Exercise:
Return, exactly and in full, the lines of the records below starting at the one with "Click the Fonte: Instituto" and ending at the one with "Given: Open Track My Order link", and no other lines.

Supplied information:
^^^^^^^^^^^^^^^^
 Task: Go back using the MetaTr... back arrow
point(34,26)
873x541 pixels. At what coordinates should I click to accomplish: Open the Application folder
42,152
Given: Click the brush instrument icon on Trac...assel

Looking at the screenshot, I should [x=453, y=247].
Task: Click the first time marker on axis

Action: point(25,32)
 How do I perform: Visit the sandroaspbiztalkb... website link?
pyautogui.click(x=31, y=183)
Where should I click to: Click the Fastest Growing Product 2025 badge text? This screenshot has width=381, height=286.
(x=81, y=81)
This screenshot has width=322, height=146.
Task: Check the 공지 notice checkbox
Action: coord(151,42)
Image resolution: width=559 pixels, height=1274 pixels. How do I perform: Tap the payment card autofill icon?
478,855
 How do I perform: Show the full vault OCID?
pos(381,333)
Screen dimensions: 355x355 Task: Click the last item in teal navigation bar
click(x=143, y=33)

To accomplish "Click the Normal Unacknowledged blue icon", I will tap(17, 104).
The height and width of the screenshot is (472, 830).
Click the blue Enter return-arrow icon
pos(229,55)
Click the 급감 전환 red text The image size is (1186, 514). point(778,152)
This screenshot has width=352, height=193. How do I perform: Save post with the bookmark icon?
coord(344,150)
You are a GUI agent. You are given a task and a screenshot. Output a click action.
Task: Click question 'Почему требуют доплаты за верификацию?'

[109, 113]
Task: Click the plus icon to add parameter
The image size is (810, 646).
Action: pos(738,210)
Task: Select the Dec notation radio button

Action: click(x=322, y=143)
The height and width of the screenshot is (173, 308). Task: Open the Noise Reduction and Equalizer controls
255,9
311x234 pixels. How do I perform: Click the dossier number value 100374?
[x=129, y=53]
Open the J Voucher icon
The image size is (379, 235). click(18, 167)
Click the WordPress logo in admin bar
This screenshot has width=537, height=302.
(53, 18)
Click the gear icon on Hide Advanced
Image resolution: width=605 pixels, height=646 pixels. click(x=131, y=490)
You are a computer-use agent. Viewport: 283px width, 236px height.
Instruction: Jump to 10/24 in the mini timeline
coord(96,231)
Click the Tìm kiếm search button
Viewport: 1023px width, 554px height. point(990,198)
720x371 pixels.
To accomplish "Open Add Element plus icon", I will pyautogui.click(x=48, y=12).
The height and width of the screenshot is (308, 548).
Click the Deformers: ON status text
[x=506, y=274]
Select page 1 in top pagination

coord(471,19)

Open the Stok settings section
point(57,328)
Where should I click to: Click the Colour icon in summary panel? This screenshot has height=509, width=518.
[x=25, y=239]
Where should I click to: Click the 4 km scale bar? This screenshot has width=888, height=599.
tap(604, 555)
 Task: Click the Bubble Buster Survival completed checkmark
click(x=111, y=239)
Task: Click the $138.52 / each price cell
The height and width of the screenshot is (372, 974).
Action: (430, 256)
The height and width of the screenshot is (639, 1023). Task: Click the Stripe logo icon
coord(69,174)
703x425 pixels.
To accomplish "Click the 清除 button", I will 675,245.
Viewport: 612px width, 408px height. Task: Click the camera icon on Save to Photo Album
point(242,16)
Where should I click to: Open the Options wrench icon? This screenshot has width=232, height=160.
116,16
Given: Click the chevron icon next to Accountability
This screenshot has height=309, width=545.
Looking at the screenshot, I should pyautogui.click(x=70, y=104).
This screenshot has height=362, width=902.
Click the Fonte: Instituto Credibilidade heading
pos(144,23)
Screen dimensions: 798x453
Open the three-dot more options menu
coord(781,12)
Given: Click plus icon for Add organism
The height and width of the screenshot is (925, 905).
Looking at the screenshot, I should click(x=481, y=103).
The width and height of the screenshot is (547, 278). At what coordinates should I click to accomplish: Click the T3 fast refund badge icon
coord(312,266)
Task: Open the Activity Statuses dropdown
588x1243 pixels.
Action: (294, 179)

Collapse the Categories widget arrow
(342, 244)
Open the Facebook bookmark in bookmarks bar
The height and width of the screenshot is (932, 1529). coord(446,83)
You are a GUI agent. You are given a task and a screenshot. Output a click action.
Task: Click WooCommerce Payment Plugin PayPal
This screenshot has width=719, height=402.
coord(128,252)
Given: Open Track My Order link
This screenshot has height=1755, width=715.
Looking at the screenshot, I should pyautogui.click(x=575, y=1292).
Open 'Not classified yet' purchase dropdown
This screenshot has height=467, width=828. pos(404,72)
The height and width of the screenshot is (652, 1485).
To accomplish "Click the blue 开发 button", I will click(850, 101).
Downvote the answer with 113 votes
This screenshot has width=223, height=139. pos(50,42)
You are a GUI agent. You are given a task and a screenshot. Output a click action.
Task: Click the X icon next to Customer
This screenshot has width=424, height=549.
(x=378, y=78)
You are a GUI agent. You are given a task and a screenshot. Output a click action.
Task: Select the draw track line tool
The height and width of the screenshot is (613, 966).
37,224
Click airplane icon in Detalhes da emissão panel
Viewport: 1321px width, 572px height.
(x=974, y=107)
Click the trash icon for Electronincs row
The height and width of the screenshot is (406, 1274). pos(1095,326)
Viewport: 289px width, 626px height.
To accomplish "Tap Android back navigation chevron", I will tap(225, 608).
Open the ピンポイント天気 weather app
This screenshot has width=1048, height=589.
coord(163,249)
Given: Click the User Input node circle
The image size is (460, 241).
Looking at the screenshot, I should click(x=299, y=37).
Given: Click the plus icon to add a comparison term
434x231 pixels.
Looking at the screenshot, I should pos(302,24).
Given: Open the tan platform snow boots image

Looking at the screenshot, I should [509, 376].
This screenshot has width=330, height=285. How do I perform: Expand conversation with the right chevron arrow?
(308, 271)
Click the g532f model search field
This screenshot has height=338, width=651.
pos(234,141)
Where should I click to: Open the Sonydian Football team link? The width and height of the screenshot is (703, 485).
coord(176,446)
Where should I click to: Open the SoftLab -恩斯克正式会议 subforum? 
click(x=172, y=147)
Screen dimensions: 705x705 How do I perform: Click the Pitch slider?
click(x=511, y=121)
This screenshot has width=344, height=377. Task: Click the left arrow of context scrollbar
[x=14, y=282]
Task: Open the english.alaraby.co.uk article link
^^^^^^^^^^^^^^^^
Written solution:
Click the Fonte: Instituto Credibilidade heading
pos(144,23)
Screen dimensions: 798x453
Open the three-dot more options menu
coord(781,12)
Given: Click plus icon for Add organism
The height and width of the screenshot is (925, 905).
Looking at the screenshot, I should click(x=481, y=103).
The width and height of the screenshot is (547, 278). At what coordinates should I click to accomplish: Click the T3 fast refund badge icon
coord(312,266)
Task: Open the Activity Statuses dropdown
588x1243 pixels.
Action: (294, 179)

Collapse the Categories widget arrow
(342, 244)
Open the Facebook bookmark in bookmarks bar
The height and width of the screenshot is (932, 1529). coord(446,83)
You are a GUI agent. You are given a task and a screenshot. Output a click action.
Task: Click WooCommerce Payment Plugin PayPal
This screenshot has width=719, height=402.
coord(128,252)
Given: Open Track My Order link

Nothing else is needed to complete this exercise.